*INSTRUCTIONS TO FOLLOW*.
Reproduce the material starting at the line that contains "This screenshot has height=806, width=1170." and ending at the line that contains "pyautogui.click(x=502, y=70)", including both of those lines, and add 144 to each coordinate in the answers. Leave the pictures out of your reply.

*MATERIAL SUPPLIED*.

-- BEGIN --

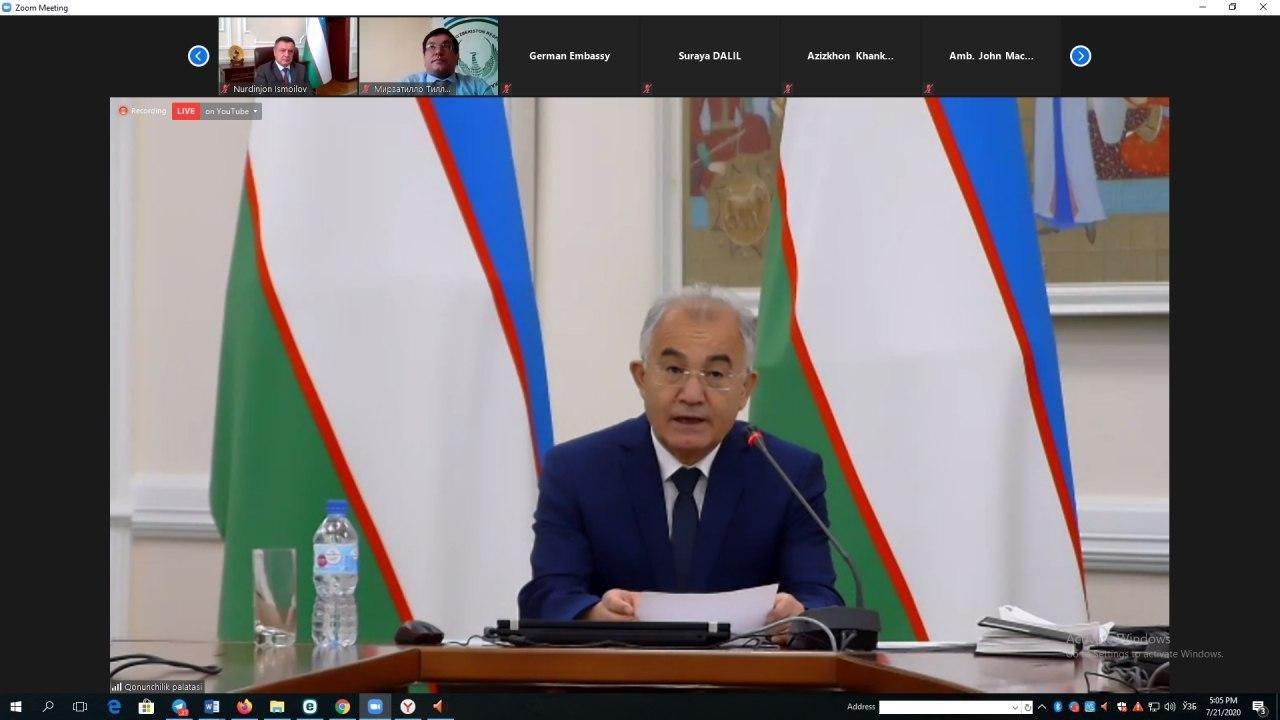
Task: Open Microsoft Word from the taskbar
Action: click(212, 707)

-- END --
-- BEGIN --

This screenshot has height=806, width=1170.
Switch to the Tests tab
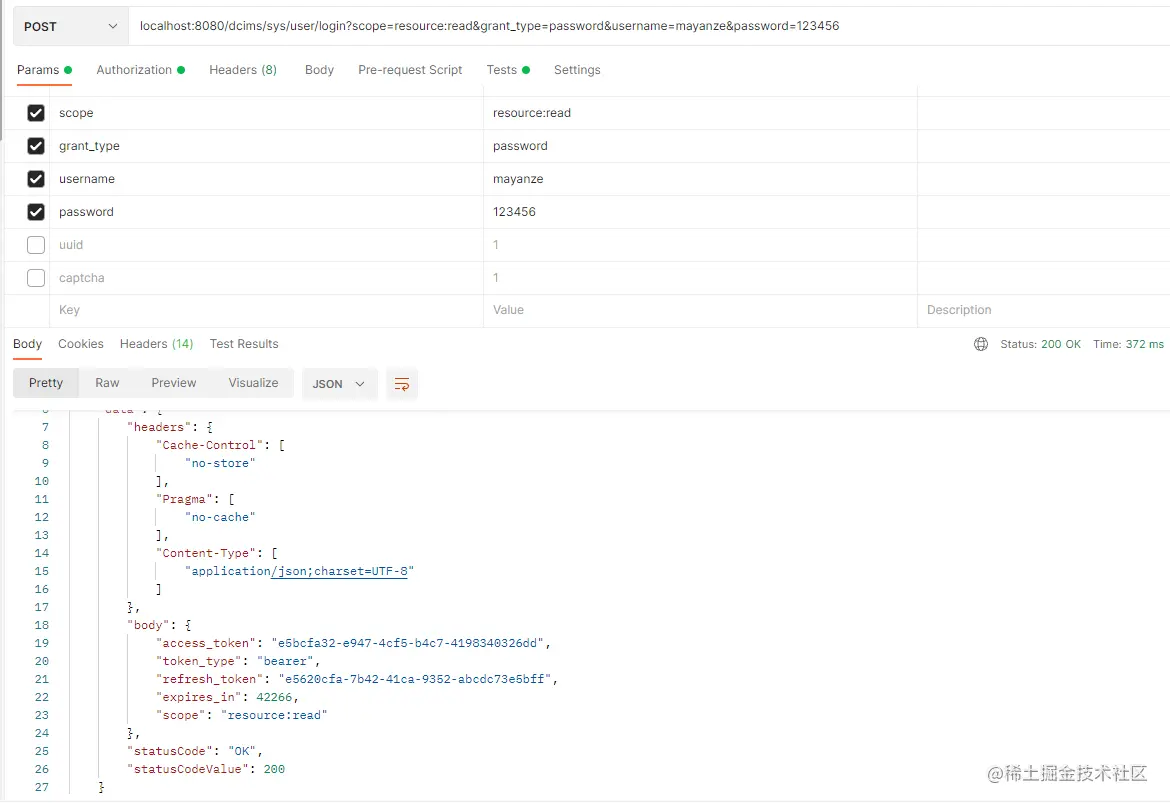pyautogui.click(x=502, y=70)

-- END --

*EXPECTED ANSWER*.
This screenshot has height=806, width=1170.
Switch to the Tests tab
pyautogui.click(x=646, y=214)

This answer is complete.